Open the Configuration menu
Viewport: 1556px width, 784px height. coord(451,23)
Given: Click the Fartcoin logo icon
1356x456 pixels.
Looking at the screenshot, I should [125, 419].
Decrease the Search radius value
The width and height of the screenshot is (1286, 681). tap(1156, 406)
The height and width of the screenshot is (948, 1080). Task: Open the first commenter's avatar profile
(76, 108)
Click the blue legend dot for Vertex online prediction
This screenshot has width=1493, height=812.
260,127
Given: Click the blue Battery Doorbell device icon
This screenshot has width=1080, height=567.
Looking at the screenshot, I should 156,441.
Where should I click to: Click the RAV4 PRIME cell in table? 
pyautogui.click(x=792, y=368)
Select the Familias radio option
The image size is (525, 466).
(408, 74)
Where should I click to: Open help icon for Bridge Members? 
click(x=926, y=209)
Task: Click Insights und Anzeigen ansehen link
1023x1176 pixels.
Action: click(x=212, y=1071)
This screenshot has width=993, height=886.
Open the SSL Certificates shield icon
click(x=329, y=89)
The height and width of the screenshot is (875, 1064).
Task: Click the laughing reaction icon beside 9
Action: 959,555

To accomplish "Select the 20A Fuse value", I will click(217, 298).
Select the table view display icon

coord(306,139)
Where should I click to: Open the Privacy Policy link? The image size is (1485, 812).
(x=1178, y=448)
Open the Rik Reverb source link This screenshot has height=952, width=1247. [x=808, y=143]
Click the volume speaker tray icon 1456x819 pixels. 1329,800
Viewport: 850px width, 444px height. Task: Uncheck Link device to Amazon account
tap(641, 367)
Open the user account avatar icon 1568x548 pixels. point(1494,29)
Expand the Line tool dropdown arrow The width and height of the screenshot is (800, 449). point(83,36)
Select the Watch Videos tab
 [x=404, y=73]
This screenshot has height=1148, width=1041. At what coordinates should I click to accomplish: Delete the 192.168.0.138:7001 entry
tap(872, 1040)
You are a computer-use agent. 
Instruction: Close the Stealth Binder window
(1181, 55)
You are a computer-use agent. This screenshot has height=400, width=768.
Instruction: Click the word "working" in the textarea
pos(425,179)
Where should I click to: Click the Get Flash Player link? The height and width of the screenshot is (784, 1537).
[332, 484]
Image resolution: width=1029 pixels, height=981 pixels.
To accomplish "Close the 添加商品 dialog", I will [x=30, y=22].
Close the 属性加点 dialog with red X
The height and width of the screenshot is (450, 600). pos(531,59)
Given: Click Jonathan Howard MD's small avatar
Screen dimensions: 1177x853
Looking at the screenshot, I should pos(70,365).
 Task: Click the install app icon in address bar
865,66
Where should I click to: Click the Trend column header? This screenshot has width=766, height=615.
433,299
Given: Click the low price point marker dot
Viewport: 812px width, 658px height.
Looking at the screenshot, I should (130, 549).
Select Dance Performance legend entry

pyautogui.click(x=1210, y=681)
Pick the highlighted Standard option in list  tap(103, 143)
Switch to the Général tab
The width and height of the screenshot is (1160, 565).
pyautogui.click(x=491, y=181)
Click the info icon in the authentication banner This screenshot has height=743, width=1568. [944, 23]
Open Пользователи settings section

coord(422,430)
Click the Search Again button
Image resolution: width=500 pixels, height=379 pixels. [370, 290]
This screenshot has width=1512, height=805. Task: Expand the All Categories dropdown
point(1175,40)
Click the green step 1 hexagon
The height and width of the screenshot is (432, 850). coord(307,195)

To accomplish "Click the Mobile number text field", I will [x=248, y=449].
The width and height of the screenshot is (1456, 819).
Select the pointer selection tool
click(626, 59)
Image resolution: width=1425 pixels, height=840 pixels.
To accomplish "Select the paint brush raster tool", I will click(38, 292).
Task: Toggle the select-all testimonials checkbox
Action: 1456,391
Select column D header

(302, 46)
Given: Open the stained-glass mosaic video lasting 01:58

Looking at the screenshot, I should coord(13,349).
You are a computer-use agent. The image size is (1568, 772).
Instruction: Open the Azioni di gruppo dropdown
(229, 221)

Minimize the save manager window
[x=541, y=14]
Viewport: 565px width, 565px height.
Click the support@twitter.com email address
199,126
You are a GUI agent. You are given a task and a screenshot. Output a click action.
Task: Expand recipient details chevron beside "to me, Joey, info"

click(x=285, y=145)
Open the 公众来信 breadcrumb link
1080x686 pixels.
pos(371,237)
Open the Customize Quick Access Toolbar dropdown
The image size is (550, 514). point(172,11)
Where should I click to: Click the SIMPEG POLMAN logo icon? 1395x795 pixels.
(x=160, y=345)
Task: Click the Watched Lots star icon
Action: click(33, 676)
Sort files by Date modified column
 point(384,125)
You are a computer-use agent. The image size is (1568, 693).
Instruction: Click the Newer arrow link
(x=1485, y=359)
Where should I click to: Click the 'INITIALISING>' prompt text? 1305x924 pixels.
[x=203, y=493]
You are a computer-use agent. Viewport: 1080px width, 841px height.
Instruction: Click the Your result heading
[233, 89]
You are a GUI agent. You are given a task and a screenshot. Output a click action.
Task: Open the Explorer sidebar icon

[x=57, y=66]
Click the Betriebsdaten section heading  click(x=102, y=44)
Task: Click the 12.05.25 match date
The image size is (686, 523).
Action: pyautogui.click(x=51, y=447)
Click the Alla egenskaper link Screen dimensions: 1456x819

= = = =

**Aim of the exercise:** Retype the records, starting with the line that contains "Click the volume" and going on through the line that contains "tap(872, 1040)".

**Task output:**
Click the volume speaker tray icon 1456x819 pixels. 1329,800
Viewport: 850px width, 444px height. Task: Uncheck Link device to Amazon account
tap(641, 367)
Open the user account avatar icon 1568x548 pixels. point(1494,29)
Expand the Line tool dropdown arrow The width and height of the screenshot is (800, 449). point(83,36)
Select the Watch Videos tab
 [x=404, y=73]
This screenshot has height=1148, width=1041. At what coordinates should I click to accomplish: Delete the 192.168.0.138:7001 entry
tap(872, 1040)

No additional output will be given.